Record excerpts:
*** Block opens ***

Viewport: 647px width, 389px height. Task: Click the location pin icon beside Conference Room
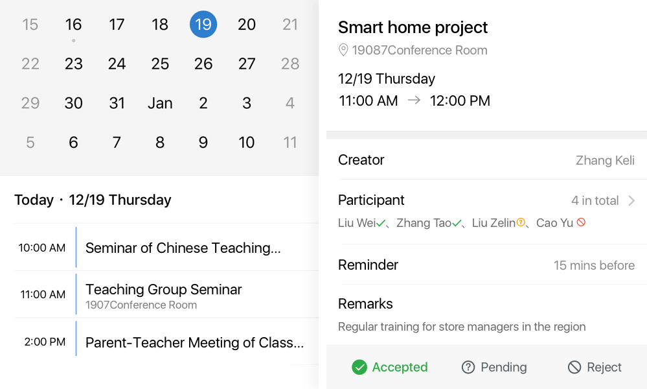[343, 51]
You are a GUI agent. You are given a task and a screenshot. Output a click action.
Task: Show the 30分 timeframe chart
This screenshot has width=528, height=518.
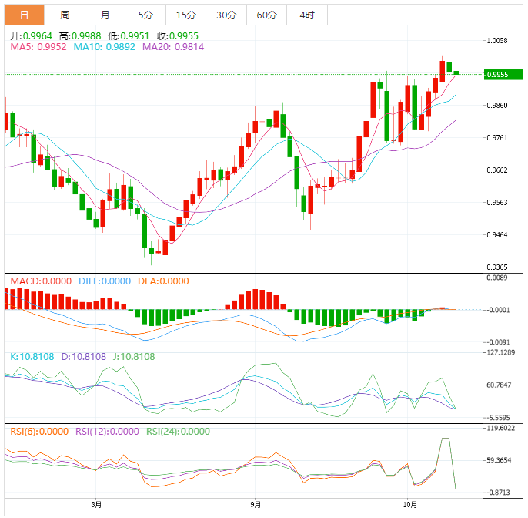point(226,15)
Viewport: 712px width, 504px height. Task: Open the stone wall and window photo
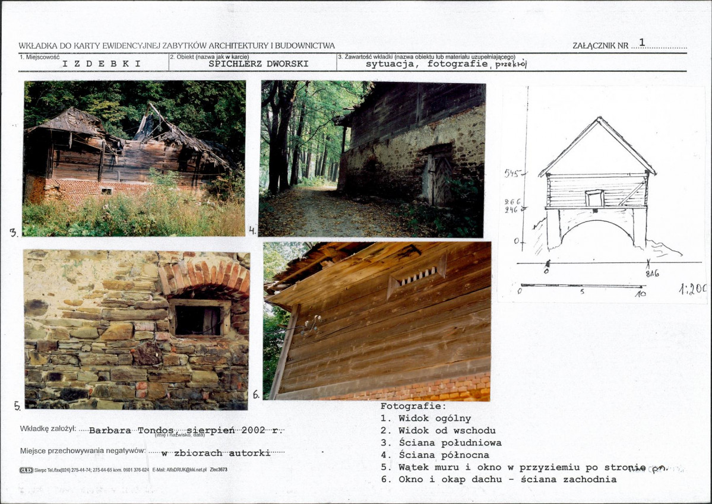pyautogui.click(x=136, y=329)
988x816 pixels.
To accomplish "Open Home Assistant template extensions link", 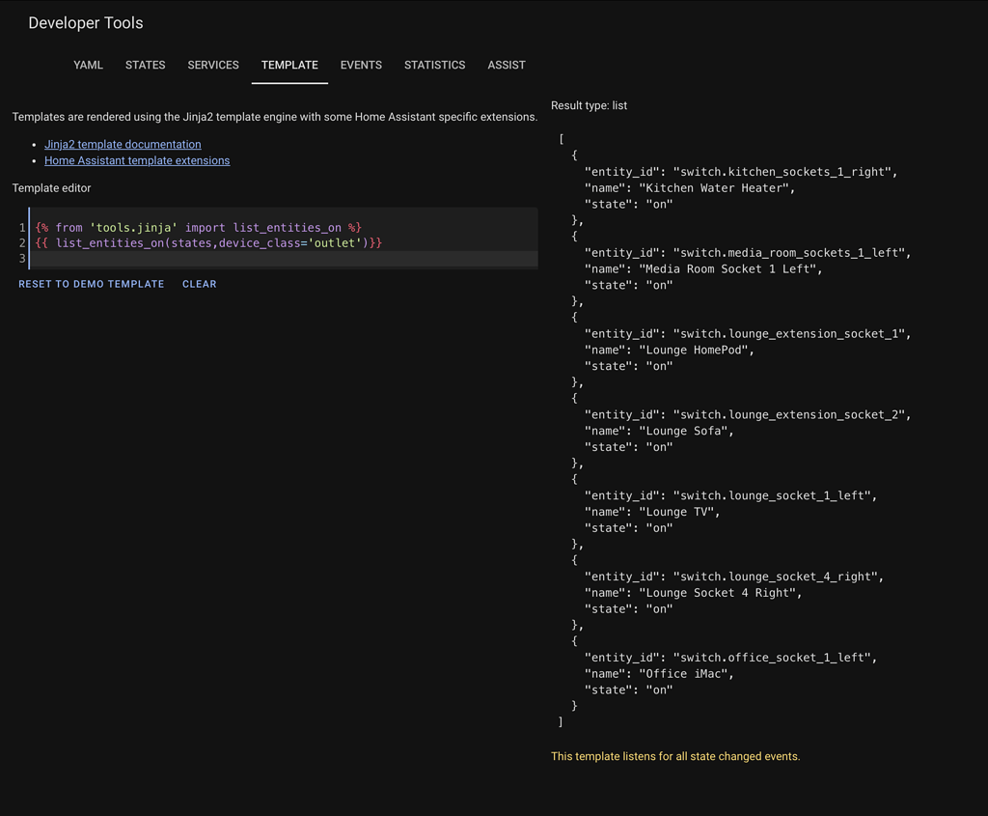I will [136, 160].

*** Block closes ***

Task details: Word for word, write out the lines from the top of the records above down to the line holding "Task: Show the 30分 timeframe chart", inclusive, but not the pictures.

Response area:
Viewport: 647px width, 389px height. Task: Click the location pin icon beside Conference Room
[343, 51]
You are a GUI agent. You are given a task and a screenshot. Output a click action.
Task: Show the 30分 timeframe chart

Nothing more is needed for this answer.